INFORMATION GIVEN =>
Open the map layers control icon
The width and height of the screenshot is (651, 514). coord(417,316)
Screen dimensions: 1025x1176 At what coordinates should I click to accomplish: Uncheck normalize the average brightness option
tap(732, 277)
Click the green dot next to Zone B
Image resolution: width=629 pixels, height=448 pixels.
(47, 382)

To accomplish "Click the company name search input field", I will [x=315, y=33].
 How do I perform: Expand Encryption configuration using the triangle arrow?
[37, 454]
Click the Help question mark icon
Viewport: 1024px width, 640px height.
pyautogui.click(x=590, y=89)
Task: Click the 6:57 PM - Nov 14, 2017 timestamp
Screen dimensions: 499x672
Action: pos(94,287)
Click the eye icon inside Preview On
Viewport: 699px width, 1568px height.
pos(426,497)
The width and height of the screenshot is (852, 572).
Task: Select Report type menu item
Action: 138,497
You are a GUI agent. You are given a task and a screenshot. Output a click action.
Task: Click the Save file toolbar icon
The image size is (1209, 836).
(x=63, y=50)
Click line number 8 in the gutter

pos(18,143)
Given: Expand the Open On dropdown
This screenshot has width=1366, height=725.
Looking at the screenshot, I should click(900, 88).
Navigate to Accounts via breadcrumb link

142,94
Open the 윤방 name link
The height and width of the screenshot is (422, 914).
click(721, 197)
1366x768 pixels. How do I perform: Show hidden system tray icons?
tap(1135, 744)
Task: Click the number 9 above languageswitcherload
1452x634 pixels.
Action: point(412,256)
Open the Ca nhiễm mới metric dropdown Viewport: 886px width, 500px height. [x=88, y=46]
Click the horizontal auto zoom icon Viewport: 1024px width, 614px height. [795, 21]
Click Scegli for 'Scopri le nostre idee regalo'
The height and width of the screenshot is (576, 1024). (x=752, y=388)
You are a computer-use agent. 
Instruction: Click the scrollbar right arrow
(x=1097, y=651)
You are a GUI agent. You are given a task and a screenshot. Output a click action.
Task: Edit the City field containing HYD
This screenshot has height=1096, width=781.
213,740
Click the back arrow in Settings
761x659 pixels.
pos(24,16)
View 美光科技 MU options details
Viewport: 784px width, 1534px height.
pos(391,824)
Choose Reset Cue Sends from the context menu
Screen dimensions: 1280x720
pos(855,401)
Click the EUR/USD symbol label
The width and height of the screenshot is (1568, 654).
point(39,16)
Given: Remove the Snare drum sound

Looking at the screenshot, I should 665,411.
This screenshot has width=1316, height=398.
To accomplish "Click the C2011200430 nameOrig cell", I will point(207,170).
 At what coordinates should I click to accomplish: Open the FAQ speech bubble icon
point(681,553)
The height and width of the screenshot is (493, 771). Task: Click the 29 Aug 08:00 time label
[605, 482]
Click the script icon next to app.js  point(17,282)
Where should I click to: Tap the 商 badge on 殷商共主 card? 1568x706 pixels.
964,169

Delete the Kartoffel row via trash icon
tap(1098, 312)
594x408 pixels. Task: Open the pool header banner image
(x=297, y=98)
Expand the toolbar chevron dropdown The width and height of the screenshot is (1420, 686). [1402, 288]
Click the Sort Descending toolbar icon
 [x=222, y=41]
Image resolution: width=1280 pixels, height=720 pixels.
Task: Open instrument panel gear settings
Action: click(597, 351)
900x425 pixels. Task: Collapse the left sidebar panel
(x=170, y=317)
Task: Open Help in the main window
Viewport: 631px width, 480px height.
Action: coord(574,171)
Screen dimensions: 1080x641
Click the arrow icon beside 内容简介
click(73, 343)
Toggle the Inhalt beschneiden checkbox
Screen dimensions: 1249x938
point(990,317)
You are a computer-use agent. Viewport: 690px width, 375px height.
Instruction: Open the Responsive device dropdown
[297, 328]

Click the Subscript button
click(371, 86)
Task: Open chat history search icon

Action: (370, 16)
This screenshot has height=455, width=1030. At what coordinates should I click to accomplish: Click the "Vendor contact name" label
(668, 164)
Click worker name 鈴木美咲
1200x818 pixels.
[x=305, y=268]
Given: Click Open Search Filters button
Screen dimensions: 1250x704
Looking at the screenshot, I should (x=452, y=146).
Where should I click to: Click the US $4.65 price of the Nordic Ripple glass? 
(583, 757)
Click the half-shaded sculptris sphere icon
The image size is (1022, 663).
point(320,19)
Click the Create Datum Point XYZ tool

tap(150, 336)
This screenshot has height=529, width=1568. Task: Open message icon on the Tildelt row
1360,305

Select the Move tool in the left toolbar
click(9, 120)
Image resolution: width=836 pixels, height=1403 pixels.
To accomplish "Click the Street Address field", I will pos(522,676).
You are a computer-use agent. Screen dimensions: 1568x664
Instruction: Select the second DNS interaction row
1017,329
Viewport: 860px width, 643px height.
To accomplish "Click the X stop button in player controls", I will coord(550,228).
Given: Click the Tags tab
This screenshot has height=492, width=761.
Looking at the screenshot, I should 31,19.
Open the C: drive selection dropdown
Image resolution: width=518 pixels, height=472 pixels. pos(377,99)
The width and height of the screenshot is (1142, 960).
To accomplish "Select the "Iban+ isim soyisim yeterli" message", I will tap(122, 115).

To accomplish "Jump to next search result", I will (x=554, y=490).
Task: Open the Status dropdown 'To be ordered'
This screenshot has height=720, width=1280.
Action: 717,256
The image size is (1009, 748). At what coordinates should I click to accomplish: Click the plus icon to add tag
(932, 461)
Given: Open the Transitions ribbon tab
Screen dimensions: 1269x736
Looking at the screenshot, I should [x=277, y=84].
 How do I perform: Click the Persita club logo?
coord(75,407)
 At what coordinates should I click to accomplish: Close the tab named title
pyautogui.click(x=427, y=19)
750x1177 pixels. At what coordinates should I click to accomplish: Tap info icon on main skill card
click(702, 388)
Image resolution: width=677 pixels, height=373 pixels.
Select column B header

ACTIVITY =>
Scan the material for lines with the word "field". Reply with how many there are, number only.

ANSWER =>
3